## Source data
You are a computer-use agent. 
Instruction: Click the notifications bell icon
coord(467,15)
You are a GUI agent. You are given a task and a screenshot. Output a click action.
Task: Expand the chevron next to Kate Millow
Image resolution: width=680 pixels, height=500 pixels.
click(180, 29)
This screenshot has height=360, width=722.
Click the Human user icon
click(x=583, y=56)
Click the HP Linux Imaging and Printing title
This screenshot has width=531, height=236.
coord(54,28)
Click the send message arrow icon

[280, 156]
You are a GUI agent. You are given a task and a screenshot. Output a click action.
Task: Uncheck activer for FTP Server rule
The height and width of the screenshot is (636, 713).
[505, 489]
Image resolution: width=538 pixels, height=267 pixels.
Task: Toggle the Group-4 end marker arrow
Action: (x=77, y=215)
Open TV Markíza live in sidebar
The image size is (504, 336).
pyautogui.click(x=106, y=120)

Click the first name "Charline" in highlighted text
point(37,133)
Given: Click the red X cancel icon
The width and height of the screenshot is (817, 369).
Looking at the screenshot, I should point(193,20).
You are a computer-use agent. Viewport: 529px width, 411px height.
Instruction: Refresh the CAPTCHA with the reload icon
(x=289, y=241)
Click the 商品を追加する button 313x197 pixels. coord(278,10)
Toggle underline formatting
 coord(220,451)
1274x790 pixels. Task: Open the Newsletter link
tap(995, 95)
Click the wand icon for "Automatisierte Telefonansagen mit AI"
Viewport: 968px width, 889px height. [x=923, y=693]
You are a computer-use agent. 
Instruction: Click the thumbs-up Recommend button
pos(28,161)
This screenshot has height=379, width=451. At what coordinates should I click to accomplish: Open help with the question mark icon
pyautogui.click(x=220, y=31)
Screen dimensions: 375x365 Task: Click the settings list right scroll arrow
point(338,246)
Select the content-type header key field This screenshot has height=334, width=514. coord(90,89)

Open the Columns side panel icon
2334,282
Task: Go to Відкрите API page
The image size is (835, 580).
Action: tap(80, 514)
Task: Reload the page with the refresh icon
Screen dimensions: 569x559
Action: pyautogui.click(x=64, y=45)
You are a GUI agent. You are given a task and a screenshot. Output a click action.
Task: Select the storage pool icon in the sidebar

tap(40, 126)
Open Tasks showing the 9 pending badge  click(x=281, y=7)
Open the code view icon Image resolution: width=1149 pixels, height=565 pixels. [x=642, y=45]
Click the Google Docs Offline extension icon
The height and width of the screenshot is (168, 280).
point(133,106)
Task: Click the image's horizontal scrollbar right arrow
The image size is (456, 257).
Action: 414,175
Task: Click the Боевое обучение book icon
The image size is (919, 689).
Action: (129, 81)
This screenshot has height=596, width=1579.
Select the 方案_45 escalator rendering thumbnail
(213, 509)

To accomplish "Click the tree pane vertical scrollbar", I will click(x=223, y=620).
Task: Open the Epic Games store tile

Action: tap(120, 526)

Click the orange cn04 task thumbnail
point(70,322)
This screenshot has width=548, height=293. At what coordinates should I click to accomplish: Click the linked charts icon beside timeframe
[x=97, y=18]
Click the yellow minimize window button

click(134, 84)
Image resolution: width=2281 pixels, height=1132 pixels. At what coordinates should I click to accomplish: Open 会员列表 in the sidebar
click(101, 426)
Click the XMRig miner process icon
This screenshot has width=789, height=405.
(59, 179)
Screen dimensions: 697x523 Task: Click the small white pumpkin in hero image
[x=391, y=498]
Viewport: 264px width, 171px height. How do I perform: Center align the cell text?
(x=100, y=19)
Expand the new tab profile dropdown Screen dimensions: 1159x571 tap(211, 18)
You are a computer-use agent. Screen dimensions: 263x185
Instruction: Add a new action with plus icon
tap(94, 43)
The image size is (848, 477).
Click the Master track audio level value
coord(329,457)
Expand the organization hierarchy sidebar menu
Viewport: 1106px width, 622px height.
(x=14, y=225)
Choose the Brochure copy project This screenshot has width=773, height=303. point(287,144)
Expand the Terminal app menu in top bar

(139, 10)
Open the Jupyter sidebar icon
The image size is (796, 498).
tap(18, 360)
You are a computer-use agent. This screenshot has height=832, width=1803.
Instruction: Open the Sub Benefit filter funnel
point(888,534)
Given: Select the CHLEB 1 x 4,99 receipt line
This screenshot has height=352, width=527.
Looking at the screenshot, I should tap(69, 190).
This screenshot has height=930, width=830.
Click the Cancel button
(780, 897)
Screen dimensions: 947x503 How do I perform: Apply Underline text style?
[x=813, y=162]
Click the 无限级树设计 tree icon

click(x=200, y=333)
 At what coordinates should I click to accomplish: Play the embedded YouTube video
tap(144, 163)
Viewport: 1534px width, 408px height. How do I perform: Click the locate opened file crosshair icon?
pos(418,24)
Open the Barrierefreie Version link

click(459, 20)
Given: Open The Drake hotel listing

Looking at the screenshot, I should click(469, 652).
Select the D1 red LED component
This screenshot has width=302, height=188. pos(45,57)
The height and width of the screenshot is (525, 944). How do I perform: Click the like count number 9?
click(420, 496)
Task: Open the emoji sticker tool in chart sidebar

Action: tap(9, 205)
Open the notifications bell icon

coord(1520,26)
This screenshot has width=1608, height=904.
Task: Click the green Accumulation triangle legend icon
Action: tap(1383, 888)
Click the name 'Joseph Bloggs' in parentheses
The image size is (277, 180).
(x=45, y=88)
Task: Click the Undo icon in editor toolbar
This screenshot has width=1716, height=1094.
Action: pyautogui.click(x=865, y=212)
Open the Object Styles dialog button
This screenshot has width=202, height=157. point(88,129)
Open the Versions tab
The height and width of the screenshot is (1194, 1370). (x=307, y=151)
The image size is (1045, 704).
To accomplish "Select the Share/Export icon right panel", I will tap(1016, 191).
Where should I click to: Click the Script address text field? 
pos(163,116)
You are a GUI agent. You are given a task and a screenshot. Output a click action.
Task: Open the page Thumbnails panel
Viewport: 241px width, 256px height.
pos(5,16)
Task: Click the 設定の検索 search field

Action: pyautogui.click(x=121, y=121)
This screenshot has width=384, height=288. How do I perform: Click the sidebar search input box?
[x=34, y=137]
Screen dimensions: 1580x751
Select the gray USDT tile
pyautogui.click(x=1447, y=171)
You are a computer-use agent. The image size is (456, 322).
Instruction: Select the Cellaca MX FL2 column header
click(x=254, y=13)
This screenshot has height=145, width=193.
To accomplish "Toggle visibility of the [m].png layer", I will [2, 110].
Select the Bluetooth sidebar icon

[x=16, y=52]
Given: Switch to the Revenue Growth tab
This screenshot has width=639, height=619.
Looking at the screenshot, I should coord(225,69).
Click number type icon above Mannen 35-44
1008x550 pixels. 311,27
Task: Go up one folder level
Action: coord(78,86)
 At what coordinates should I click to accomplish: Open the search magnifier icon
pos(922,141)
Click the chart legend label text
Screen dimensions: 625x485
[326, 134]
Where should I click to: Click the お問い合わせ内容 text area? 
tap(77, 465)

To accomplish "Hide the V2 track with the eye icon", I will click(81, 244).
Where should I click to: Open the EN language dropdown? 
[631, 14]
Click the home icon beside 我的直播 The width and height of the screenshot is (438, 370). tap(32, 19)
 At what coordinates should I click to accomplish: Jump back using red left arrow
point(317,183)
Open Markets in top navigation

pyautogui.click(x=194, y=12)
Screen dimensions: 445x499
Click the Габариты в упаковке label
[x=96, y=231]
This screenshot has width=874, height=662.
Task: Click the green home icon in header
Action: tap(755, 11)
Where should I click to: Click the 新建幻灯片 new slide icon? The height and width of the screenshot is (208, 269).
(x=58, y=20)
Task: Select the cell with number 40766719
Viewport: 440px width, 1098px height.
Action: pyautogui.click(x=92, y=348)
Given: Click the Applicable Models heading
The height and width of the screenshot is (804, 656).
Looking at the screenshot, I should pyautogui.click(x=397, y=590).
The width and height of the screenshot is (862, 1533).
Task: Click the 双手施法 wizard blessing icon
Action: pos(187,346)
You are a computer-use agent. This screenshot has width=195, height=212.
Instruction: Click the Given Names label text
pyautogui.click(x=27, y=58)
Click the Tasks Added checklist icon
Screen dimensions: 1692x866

## The request
Reproduce verbatim the records from the line containing "Screen dimensions: 375x365" up to and including the line containing "Action: pyautogui.click(x=64, y=45)".

## Solution for this problem
Screen dimensions: 375x365 Task: Click the settings list right scroll arrow
point(338,246)
Select the content-type header key field This screenshot has height=334, width=514. coord(90,89)

Open the Columns side panel icon
2334,282
Task: Go to Відкрите API page
The image size is (835, 580).
Action: tap(80, 514)
Task: Reload the page with the refresh icon
Screen dimensions: 569x559
Action: pyautogui.click(x=64, y=45)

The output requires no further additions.